Attention-deficit hyperactivity disorder is the shared name for three interlinked childhood conditions that involve unusually hyperactive or impulsive behavior, a lack of an age-appropriate ability to pay attention or a combination of hyperactive/impulsive behavior and an inability to pay attention. In most cases, the disorder first appears in children under the age of 10. Figures compiled by the National Institute of Mental Health indicate that about 9 percent of all American teenagers have a diagnosable case of ADHD. Among adults age 18 and up, the ADHD rate stands at approximately 4 percent.

Overlap of BPD and ADHD

In the study review published in Borderline Personality Disorder and Emotional Dysregulation, the University of Freiburg researchers used a comprehensive review of studies previously published in the U.S. and Europe to identify common symptoms of borderline personality disorder and attention-deficit hyperactivity disorder to determine how often people diagnosed with BPD also have ADHD and to determine if people affected by both BPD and ADHD have substantially worse problems than people only affected by borderline personality disorder or attention-deficit hyperactivity disorder. After completing their review, the researchers concluded that borderline personality disorder and ADHD share two main symptoms: a lack of emotional stability and a tendency to act in impulsive or reckless ways. They also concluded that BPD and attention-deficit hyperactivity disorder appear together in the same individual in a substantial number of cases. One of the studies under consideration found a 14 percent rate of BPD in young adults affected by ADHD; this rate of BPD exposure far outstrips the rate found in the general adult population. In another study, the identified rate of borderline personality disorder in adults with ADHD was about 27 percent.

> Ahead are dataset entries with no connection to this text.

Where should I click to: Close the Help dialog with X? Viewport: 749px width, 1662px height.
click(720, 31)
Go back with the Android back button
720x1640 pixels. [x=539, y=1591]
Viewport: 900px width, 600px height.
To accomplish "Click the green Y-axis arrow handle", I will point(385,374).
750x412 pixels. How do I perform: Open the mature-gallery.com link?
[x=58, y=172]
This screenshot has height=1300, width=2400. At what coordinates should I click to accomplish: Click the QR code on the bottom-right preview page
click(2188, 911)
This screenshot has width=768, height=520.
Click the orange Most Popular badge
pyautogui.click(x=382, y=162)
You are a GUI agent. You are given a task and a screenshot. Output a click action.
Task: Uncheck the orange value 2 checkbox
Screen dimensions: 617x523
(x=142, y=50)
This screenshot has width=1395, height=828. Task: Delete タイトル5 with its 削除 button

The researchers also concluded that combined cases of BPD and ADHD have a significantly more negative impact on health and well-being than separate cases of either disorder. In addition, they concluded that the combination of borderline personality disorder and attention-deficit hyperactivity disorder is frequently much more difficult to treat. The most serious identified impact of combined BPD and ADHD is a sharp and damaging increase in the risks for behaving in unusually impulsive or reckless ways.